In 2018 China's CO2 emission were nearly  as much as those of the five next-largest emitters (the US, India, Russia, Japan and Germany) combined. Yet China's population was only 68 percent as large as the total population of those five countries, and its GDP was just 32 percent as large as their combined GDPs.

China is "by far the leading driver of global climate collapse" concludes Smith. 

Smith argues that there are two key problems to understand why an allegedly socialist country is so environmentally destruction. The first is development. China has compressed industrialisation into a period of 30 years which took the US a century. The second is that the nature of Chinese society makes it impossible for its ruling class to enforce their environmental laws. The economic model is driving production for the sake of production - particularly of infrastructure like damns, high speed rail and urban areas. China is, according to Smith, a "highly organised and effective developmental party-state that could not only furnish labour and control labour costs, but could also clear land and concentrate resources" to drive forward economic development. 

Regional heads of government hope to attract investment by the constant expansion of infrastructure. Manufacturing can take advantage of low wages and appalling working conditions to maximise profits and the inability to enforce environmental laws means that pollution, waste disposal and emissions are effectively unrestricted. Even "green" development, such as the building of solar farms etc, is often ineffectual because the energy isn't connected to the grid, not maintained or built in unsuitable areas, simply to attract centralised funding.

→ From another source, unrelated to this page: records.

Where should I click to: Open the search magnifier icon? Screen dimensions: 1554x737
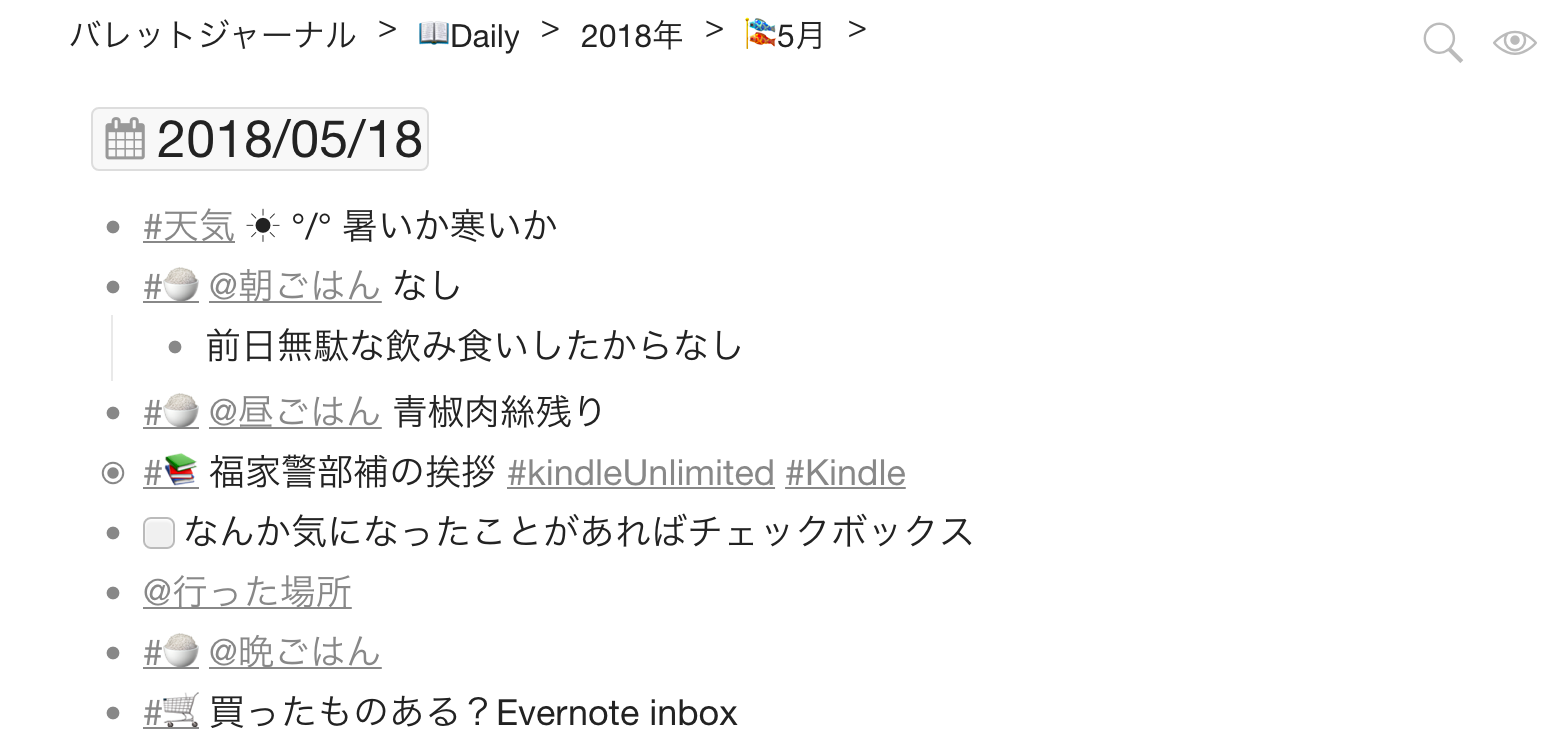[1442, 43]
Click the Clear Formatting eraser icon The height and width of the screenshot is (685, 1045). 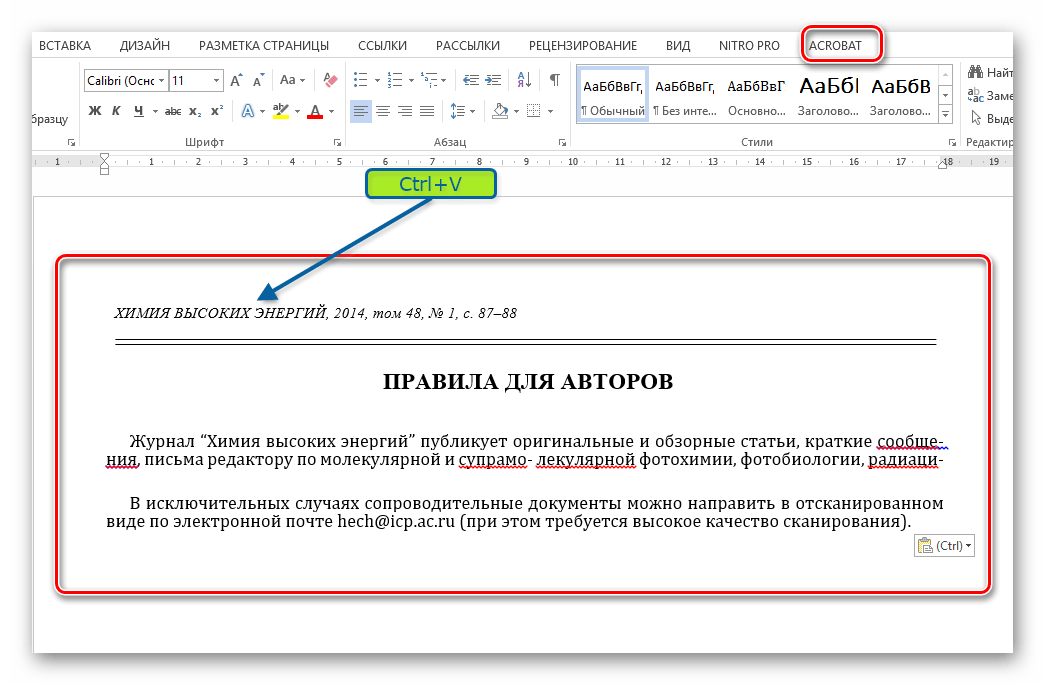[x=329, y=80]
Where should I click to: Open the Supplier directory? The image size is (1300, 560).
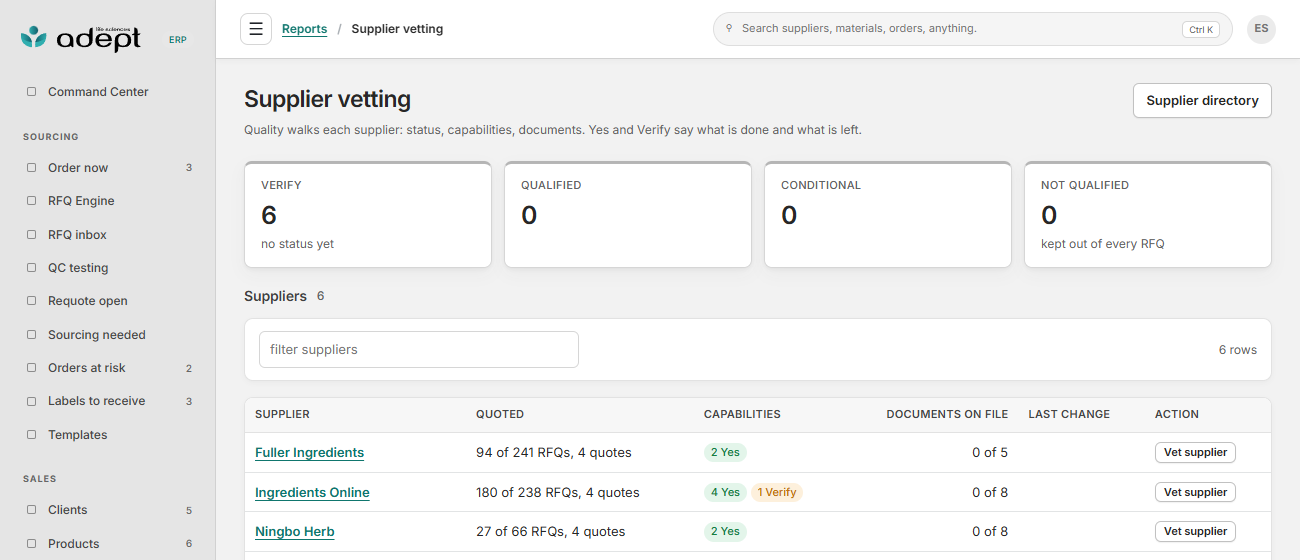pos(1202,101)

It's a terrifying picture, and the greatest strength of Smith's book is to open our eyes to the environmental catastrophe in the country. Should Chinese economic development continue it will bring enormous disaster. There are, for instance, no sustainable ways to meet the rising demand for electricity in China.

Why does this happen? As I said Smith is trying to explain why such a highly centralised state, with dictatorial powers, is unable to curb pollution. Here Smith says that the problem is that the particular nature of the Chinese bureaucracy is at fault. Discussing the Chinese Premier, Xi, he says

Xi's limitations begin with his comrades and nominal "subordinates"... Xi cannot systematically compel subordinate officials to stop squandering resources and polluting the country and the planet, because, for all his nominal authority as head of the most powerful police state in history, in reality power is widely shared through the 90-million-member ruling Party .This means that most of the time he can't force subordinate officials to give up their ruinous practices when to do so would undermine their economic interests.

Xi is "powerless" Smith argues, to alter the "systemic growth drivers" which are "if anything more powerful and more eco-suicidal than those of 'normal' capitalism in the West". 

On the same page, Smith continues, 

Xi's overrising concern, like that of Mao and Deng Xiaoping before him, is not to build and ecological civilisation, but to make China rich and power, to restore its "greatness" to "catch up and overtake the US" and become the world's leading superpower. Like Stalin and Khrushchev, Chinese leaders have always understood that in the context of a hostile global imperialism, economic and military parity, if not superiority, are the only guarantors of power. The Soviet Union was doomed by its failure to win the economic and arms race with the US. This lesson was not lost on Xi. As China itself became deeply enmeshed with, and dependent upon, global capitalism, it became vulnerable. 

Here, while trying to show the speciality of Chinese bureaucratic rule, I actually think that Smith shows how much China's ecological destruction is the result of its integration into the world, capitalist, economy. In fact, I think it's clear that the dynamic of production in China is very similar to that operating (and destroying the environment) elsewhere in the world. For instance, when discussing how urban development allows mayors to get rich Smith says,

The real "miracle" in urban China is that mayors don't just get rich once off this theft. In many cities they've turned their monopoly of power and property into a perpetual motion machine of dispossesssion-demolition-construction-dispossesssion-demolition-construction on the same piece of land, with all the dislocation, waste (and profit) that entails.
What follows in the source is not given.